Exercise aim: Reproduce exactly only the lines from the line that holds "Consejos de viaje (224, 2249)" to the line that holds "SPORT, KLUBY FAV (718, 491)", inclusive, in the listing below, and please leave out every picture.

Data to use:
┌────────

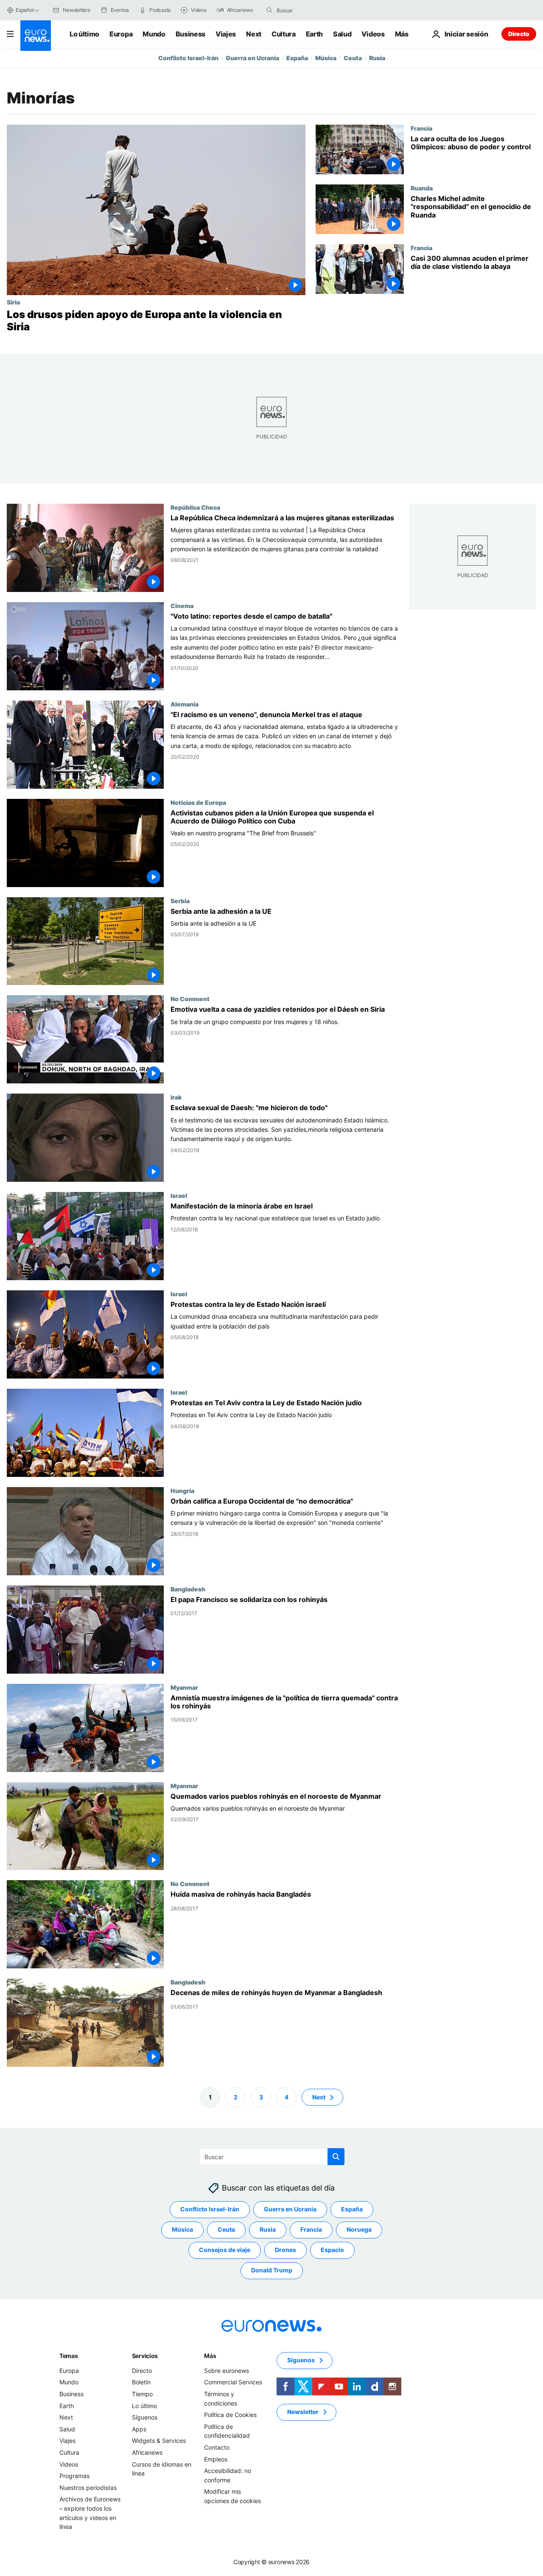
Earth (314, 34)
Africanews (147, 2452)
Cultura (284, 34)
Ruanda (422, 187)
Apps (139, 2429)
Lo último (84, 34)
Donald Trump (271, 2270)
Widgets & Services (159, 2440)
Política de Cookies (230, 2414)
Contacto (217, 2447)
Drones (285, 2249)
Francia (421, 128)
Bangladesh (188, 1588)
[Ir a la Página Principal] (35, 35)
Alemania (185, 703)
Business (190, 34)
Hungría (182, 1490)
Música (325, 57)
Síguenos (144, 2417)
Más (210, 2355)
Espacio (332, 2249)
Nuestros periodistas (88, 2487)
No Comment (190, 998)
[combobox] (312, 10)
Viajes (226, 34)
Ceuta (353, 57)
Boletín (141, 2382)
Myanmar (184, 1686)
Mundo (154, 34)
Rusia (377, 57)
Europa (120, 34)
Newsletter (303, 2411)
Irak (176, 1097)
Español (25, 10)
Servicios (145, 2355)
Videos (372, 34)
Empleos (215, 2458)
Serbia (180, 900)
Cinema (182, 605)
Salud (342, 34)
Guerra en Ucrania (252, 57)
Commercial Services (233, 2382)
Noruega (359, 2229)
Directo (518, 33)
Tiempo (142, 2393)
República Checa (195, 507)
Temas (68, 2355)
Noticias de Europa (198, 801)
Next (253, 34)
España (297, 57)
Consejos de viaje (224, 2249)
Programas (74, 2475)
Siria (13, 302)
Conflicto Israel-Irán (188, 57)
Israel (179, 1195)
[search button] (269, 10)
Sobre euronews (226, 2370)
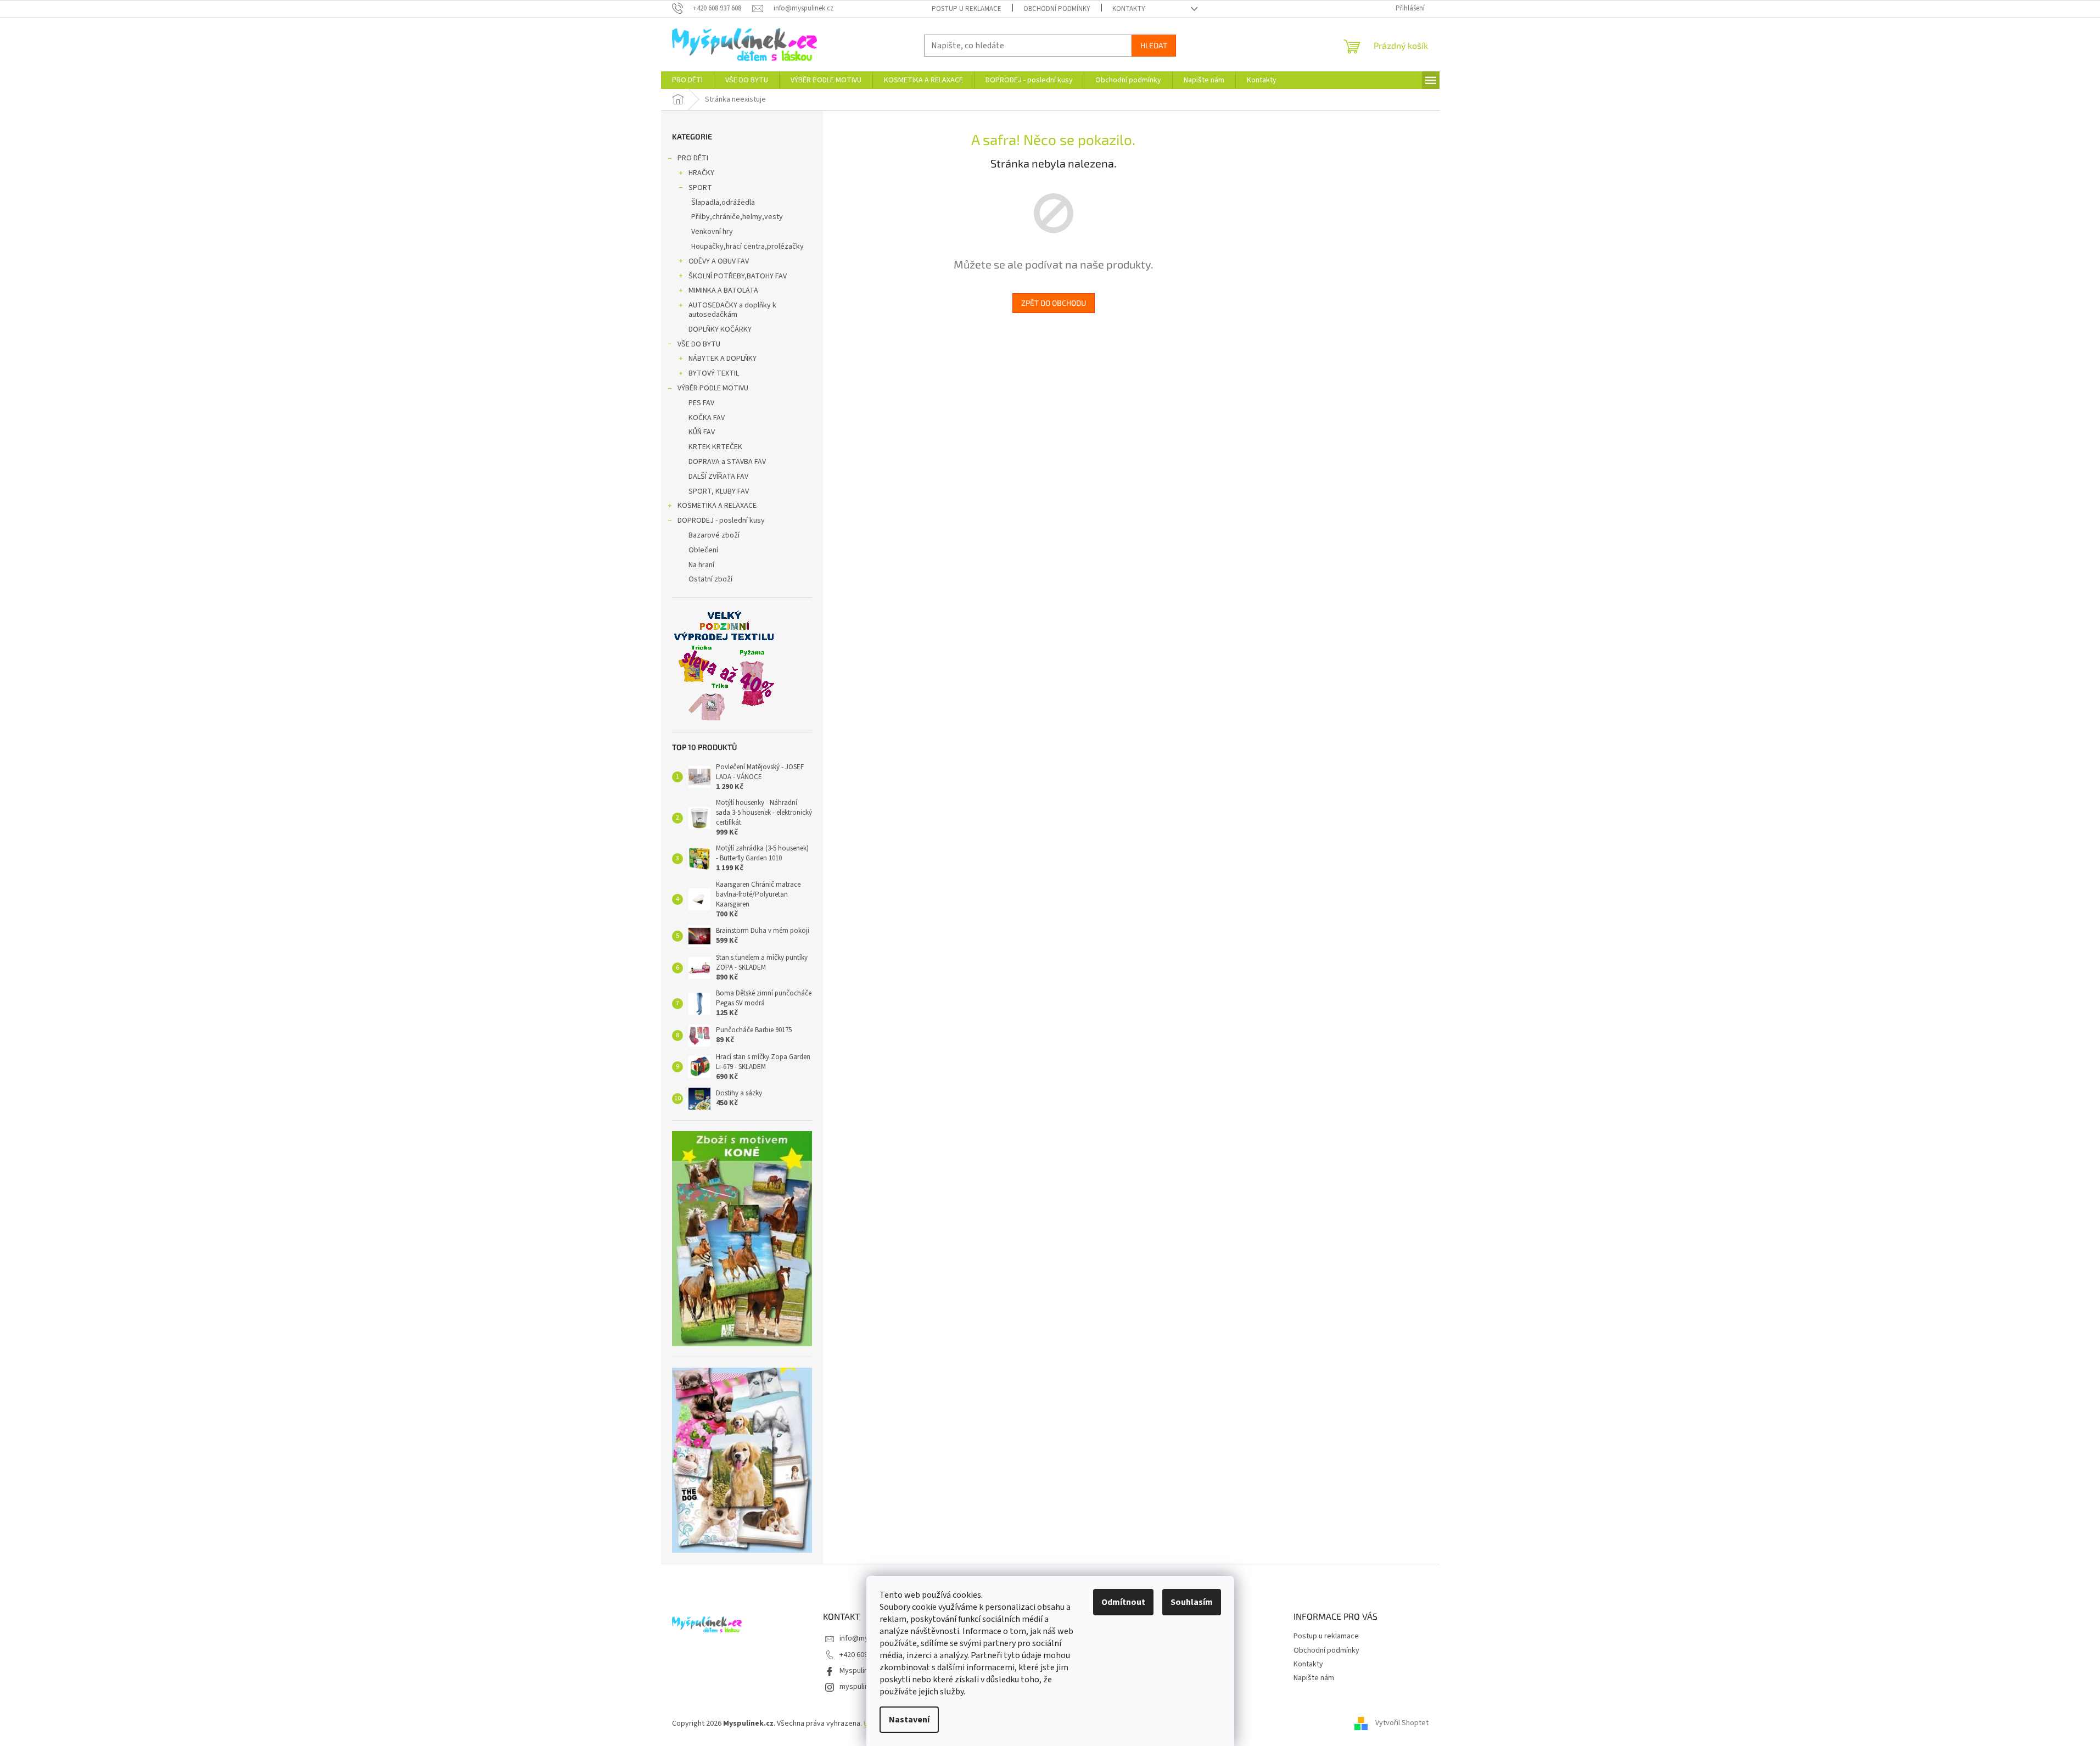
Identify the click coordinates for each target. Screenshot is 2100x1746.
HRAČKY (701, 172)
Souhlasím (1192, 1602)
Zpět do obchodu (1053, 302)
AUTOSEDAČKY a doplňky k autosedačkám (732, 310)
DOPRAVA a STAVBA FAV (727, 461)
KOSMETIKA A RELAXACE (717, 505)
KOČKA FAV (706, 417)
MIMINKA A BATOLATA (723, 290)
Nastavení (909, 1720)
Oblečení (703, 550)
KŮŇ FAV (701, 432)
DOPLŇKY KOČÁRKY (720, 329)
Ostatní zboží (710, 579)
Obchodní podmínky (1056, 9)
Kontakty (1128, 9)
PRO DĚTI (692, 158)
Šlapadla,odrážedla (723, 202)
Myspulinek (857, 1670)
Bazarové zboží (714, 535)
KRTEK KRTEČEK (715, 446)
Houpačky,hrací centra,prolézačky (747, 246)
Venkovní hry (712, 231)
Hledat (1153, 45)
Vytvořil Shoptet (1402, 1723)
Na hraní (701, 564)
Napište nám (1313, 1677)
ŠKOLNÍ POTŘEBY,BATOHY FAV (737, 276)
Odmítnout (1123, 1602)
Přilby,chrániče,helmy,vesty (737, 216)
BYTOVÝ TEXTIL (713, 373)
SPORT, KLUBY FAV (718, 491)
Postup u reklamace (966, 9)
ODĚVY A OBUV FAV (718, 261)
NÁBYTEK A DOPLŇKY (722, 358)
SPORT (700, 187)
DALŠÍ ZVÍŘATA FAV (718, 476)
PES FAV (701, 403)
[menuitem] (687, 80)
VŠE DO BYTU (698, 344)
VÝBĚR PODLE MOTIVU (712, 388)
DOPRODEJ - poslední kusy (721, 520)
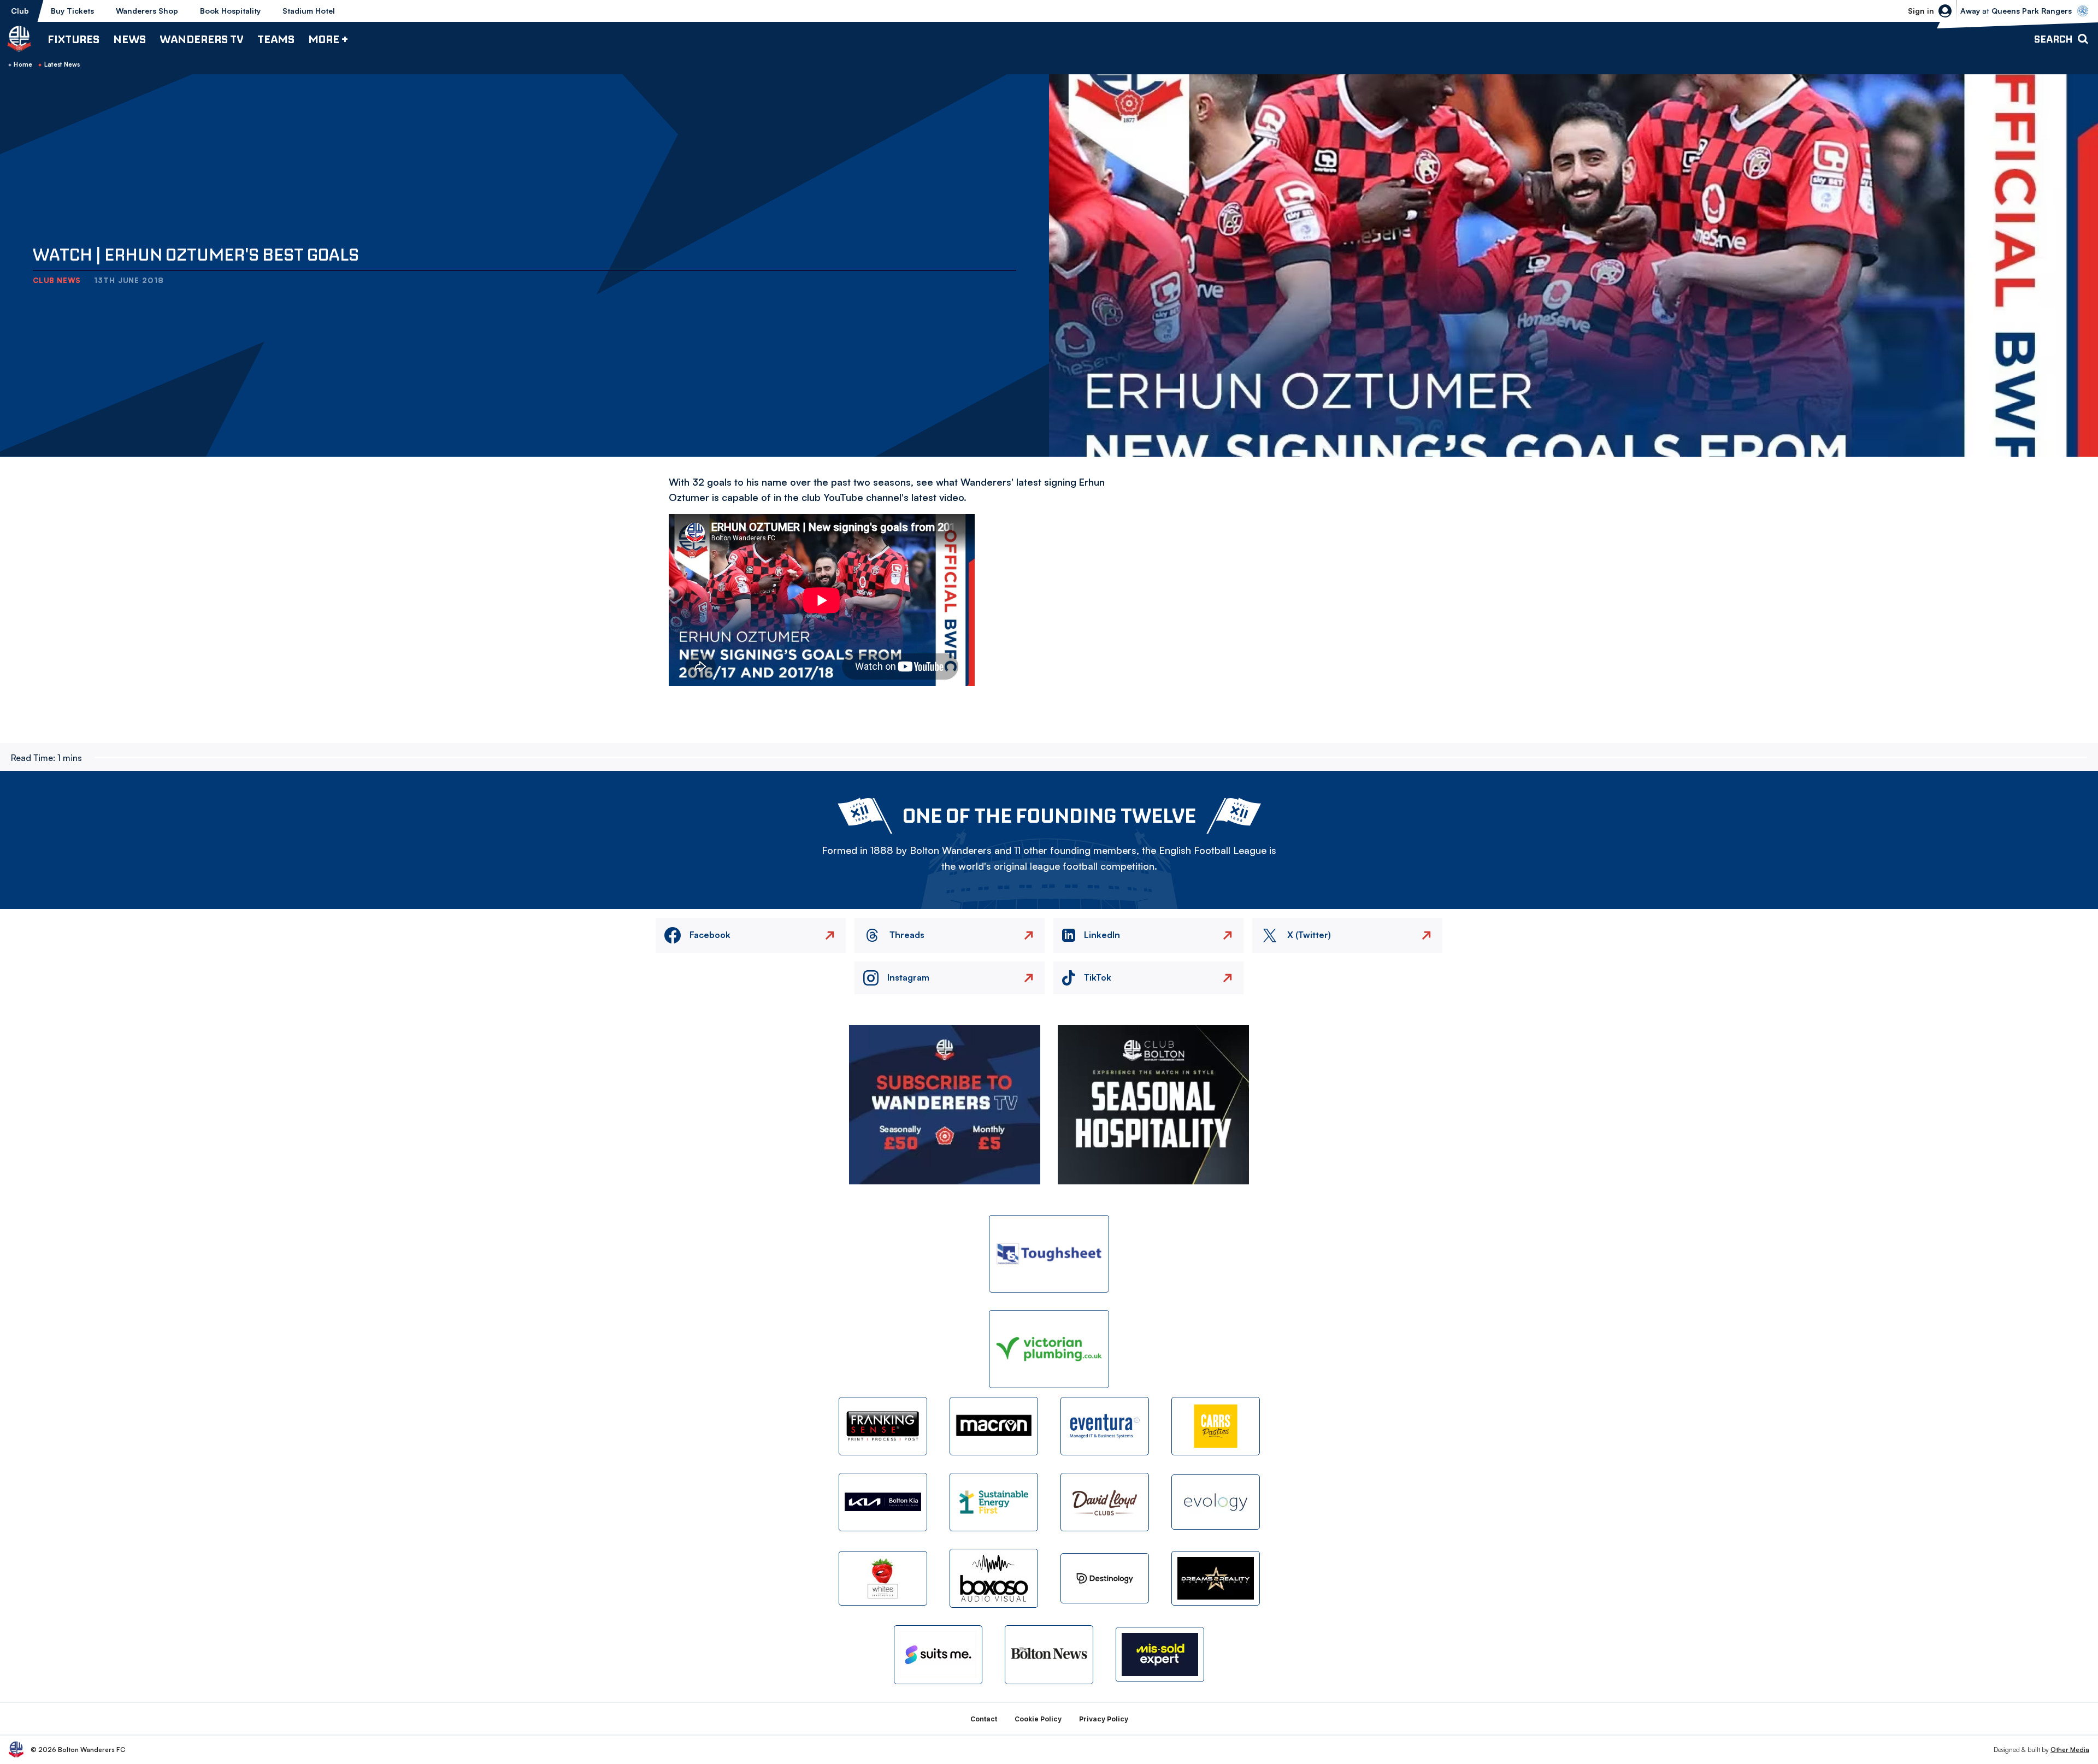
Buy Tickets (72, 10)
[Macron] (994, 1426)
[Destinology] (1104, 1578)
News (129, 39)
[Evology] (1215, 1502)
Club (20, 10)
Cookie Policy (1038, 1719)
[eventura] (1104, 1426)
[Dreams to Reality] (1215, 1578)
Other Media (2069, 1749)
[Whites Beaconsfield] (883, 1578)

└────────

Final answer:
Consejos de viaje (224, 2249)
Programas (74, 2475)
Siria (13, 302)
Conflicto Israel-Irán (188, 57)
Israel (179, 1195)
[search button] (269, 10)
Sobre euronews (226, 2370)
Identify the click coordinates for each target. Screenshot is 2100x1746.
HRAČKY (701, 172)
Souhlasím (1192, 1602)
Zpět do obchodu (1053, 302)
AUTOSEDAČKY a doplňky k autosedačkám (732, 310)
DOPRAVA a STAVBA FAV (727, 461)
KOSMETIKA A RELAXACE (717, 505)
KOČKA FAV (706, 417)
MIMINKA A BATOLATA (723, 290)
Nastavení (909, 1720)
Oblečení (703, 550)
KŮŇ FAV (701, 432)
DOPLŇKY KOČÁRKY (720, 329)
Ostatní zboží (710, 579)
Obchodní podmínky (1056, 9)
Kontakty (1128, 9)
PRO DĚTI (692, 158)
Šlapadla,odrážedla (723, 202)
Myspulinek (857, 1670)
Bazarové zboží (714, 535)
KRTEK KRTEČEK (715, 446)
Houpačky,hrací centra,prolézačky (747, 246)
Venkovní hry (712, 231)
Hledat (1153, 45)
Vytvořil Shoptet (1402, 1723)
Na hraní (701, 564)
Napište nám (1313, 1677)
ŠKOLNÍ POTŘEBY,BATOHY FAV (737, 276)
Odmítnout (1123, 1602)
Přilby,chrániče,helmy,vesty (737, 216)
BYTOVÝ TEXTIL (713, 373)
SPORT, KLUBY FAV (718, 491)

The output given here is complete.